Coal still plays a fundamental role in providing baseload electricity and acting as a critical building block for many economies.
In the first of our snapshot series exploring coal’s role in countries across the globe, we take a look at Japan – the third-largest economy in the world and home to more than 120 million people.
Key energy facts
- Given the size of its economy and advanced manufacturing sectors, Japan remains the world’s fifth-largest energy consumer.
- In 2017, fossil fuels made up 92% of the country’s energy demand.
- In 2017, coal was the second largest source of electricity accounting for 33% of total generation.
- Japan’s 2018 Basic Energy Plan recognises coal as an important, reliable and low-cost baseload power source.
- Japan has 20 GW of new coal-fired ultra-supercritical (USC) capacity already planned or under construction.
Low-carbon technology leadership
- As part of its climate pledge, Japan has committed to a 26%-reduction in greenhouse gas (GHG) emissions by 2030.
- Japan has some of the most advanced power plants in the world.

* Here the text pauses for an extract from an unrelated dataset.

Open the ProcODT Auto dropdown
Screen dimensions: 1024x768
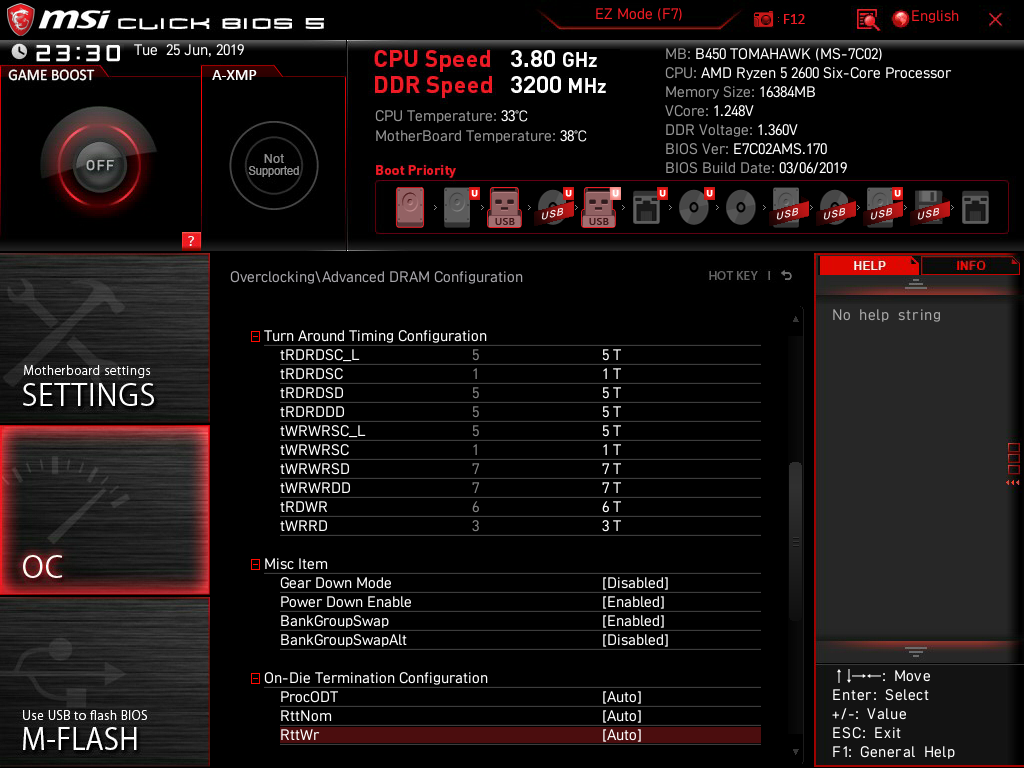click(622, 697)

Unit 2 at J-POWER’s Isogo Thermal Power Station has a gross thermal efficiency of 45%.
- The Japanese government intends to support the deployment of high efficiency low emission (HELE) coal technologies overseas.
- Since 2008, the country has engaged in several activities to promote carbon capture use and storage (CCUS): 1) the large-scale Tomakomai demonstration project; 2) various R&D projects; 3) surveys for potential CO2 storage sites.
- The Basic Energy Plan promotes the development and deployment of low-carbon technologies including CCUS and IGCC to meet GHG national emissions targets.